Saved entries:
▼▼▼
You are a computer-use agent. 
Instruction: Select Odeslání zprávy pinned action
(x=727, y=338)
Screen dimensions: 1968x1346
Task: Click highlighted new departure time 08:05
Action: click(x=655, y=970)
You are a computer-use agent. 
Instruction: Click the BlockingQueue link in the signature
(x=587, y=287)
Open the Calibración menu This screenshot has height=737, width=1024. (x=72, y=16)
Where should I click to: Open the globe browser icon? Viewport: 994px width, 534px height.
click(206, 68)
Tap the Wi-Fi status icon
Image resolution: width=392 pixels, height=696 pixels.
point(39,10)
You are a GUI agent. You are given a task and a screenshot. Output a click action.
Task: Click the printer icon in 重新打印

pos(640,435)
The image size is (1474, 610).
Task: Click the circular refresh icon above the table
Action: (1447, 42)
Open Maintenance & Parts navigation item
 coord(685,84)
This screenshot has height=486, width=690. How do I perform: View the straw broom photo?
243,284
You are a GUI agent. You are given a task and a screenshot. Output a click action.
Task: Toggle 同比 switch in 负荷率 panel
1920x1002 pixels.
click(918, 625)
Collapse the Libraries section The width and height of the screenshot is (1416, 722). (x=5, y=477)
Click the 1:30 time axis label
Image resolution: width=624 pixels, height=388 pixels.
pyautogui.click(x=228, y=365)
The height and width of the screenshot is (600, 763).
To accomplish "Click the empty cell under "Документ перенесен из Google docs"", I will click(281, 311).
▲▲▲
◆ **Work to complete**:
Write the entries out once more, exactly as given.

◆ **Your response**:
You are a computer-use agent. 
Instruction: Select Odeslání zprávy pinned action
(x=727, y=338)
Screen dimensions: 1968x1346
Task: Click highlighted new departure time 08:05
Action: click(x=655, y=970)
You are a computer-use agent. 
Instruction: Click the BlockingQueue link in the signature
(x=587, y=287)
Open the Calibración menu This screenshot has height=737, width=1024. (x=72, y=16)
Where should I click to: Open the globe browser icon? Viewport: 994px width, 534px height.
click(206, 68)
Tap the Wi-Fi status icon
Image resolution: width=392 pixels, height=696 pixels.
point(39,10)
You are a GUI agent. You are given a task and a screenshot. Output a click action.
Task: Click the printer icon in 重新打印

pos(640,435)
The image size is (1474, 610).
Task: Click the circular refresh icon above the table
Action: (1447, 42)
Open Maintenance & Parts navigation item
 coord(685,84)
This screenshot has height=486, width=690. How do I perform: View the straw broom photo?
243,284
You are a GUI agent. You are given a task and a screenshot. Output a click action.
Task: Toggle 同比 switch in 负荷率 panel
1920x1002 pixels.
click(918, 625)
Collapse the Libraries section The width and height of the screenshot is (1416, 722). (x=5, y=477)
Click the 1:30 time axis label
Image resolution: width=624 pixels, height=388 pixels.
pyautogui.click(x=228, y=365)
The height and width of the screenshot is (600, 763).
To accomplish "Click the empty cell under "Документ перенесен из Google docs"", I will click(281, 311).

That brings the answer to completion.